### EXTRAIT
Le 14 mars 2024, Xavier Favre, président de l'association Charente Palestine Solidarité, a entamé un séjour de six jours en Cisjordanie. L'ancien enseignant connaît bien la zone : c'était la dixième fois qu'il se rendait sur place depuis 2005. Il a pu constater les changements depuis les attaques du 7 octobre. Récit.
Ce dimanche 24 mars 2024, Xavier Favre est encore secoué par les choses qu'il a vues et les personnes qu'il a rencontrées. Il est rentré l'avant-veille de Cisjordanie. Le président de Charente Palestine Solidarité connaît bien le terrain. En 1996, il se rend avec sa famille dans le Sud du Liban pour former des enseignants et devient bénévole le soir dans un camp de réfugiés palestiniens.
Au total, Xavier Favre a déjà effectué huit séjours dans la zone, en "mission civile de protection du peuple palestinien", explique-t-il. "J'avais aidé mes amis à défendre leurs maisons, j'avais participé aux manifestations du vendredi et aidé à protéger les plantations d'oliviers. Donc j'avais des amis en Palestine et depuis novembre 2023, il me trottait l'idée d'aller les voir."
######
Prolongez le récit du séjour de Xavier Favre en Cisjordanie en reprenant juste après sa dernière phrase.
### MATÉRIEL D'ÉTUDE
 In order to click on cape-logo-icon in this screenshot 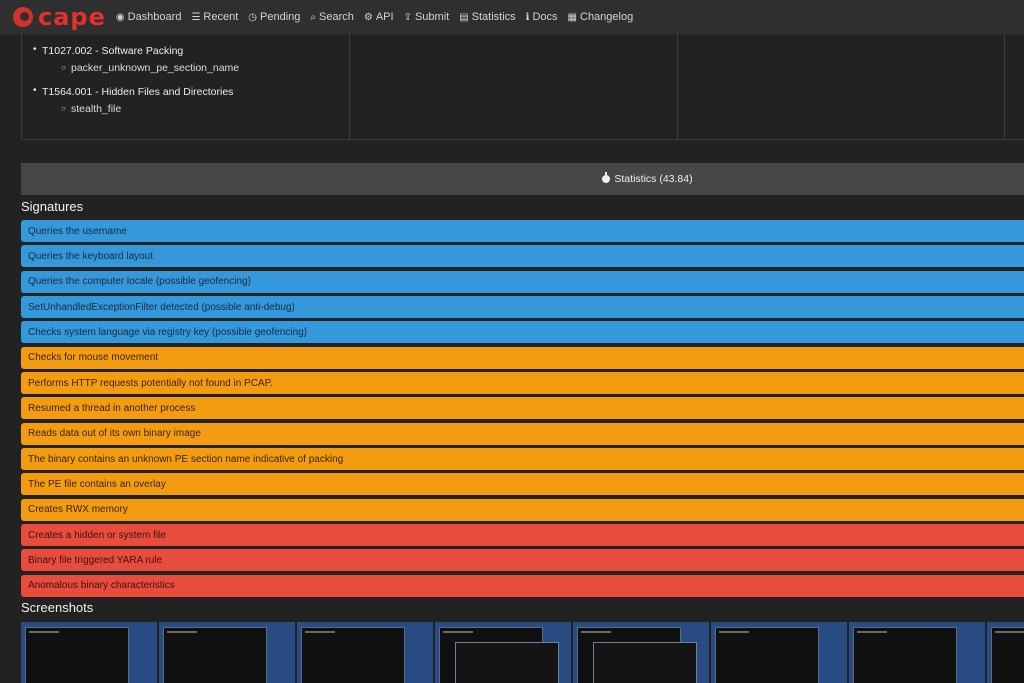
######
### MATÉRIEL D'ÉTUDE
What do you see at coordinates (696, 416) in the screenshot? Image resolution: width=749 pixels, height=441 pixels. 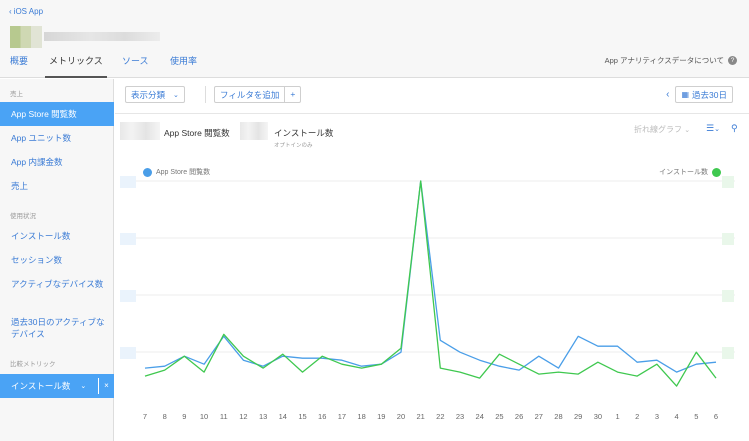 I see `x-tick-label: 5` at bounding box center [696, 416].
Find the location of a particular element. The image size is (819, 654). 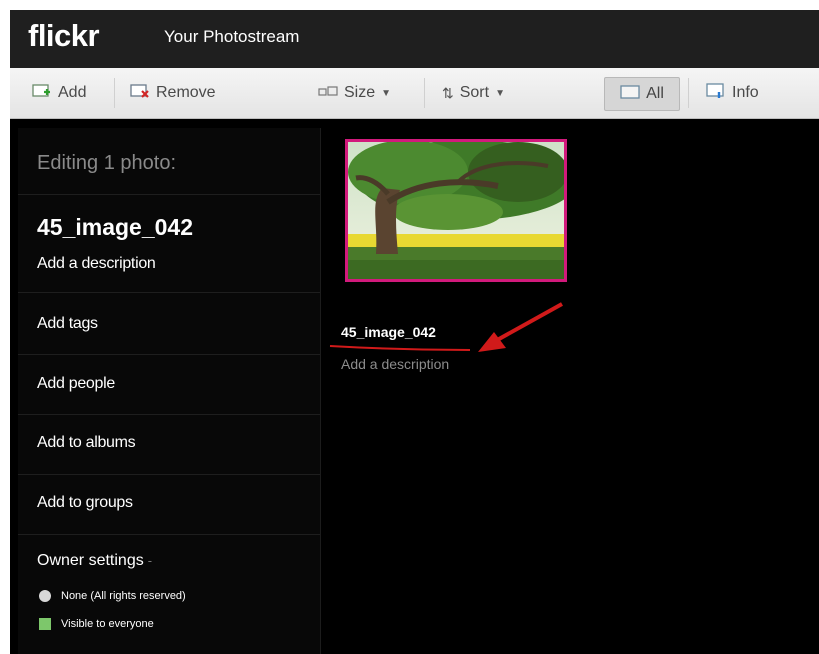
######
* RÉPONSE RÉDIGÉE:
Il s'agissait cette fois de son dixième voyage dans la zone depuis 2005. C'était aussi la première fois qu'il s'y rendait depuis les attaques du 7 octobre 2023. Récit mouvementé d'un séjour d'une semaine.
Jour 1 : Jérusalem
"Mon premier objectif, c'était retrouver mes amis, mais aussi, je me sentais un peu ambassadeur de la Charente, de ceux qui manifestent pour la paix", raconte-t-il. "Il n'y a pas besoin de visa pour un séjour de moins de trois mois, et j'ai dit que j'étais pèlerin."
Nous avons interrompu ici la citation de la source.